-- begin --

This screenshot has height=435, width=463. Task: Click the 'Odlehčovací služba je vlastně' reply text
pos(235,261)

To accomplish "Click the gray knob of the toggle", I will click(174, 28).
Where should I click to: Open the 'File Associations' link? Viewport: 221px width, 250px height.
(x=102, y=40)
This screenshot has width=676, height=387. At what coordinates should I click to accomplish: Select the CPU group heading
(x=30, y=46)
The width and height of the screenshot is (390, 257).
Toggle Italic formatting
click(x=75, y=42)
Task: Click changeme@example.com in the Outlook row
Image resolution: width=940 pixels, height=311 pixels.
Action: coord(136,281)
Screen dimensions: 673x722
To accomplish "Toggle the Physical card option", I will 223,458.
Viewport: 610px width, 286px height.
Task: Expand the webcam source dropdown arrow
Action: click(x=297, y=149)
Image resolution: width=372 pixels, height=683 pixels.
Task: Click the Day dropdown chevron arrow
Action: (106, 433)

-- end --

-- Exercise task --
Copy all of the data above, reproducing every line word for word and in the same order.

-- Expected output --
This screenshot has height=435, width=463. Task: Click the 'Odlehčovací služba je vlastně' reply text
pos(235,261)

To accomplish "Click the gray knob of the toggle", I will click(174, 28).
Where should I click to: Open the 'File Associations' link? Viewport: 221px width, 250px height.
(x=102, y=40)
This screenshot has width=676, height=387. At what coordinates should I click to accomplish: Select the CPU group heading
(x=30, y=46)
The width and height of the screenshot is (390, 257).
Toggle Italic formatting
click(x=75, y=42)
Task: Click changeme@example.com in the Outlook row
Image resolution: width=940 pixels, height=311 pixels.
Action: coord(136,281)
Screen dimensions: 673x722
To accomplish "Toggle the Physical card option", I will 223,458.
Viewport: 610px width, 286px height.
Task: Expand the webcam source dropdown arrow
Action: click(x=297, y=149)
Image resolution: width=372 pixels, height=683 pixels.
Task: Click the Day dropdown chevron arrow
Action: (106, 433)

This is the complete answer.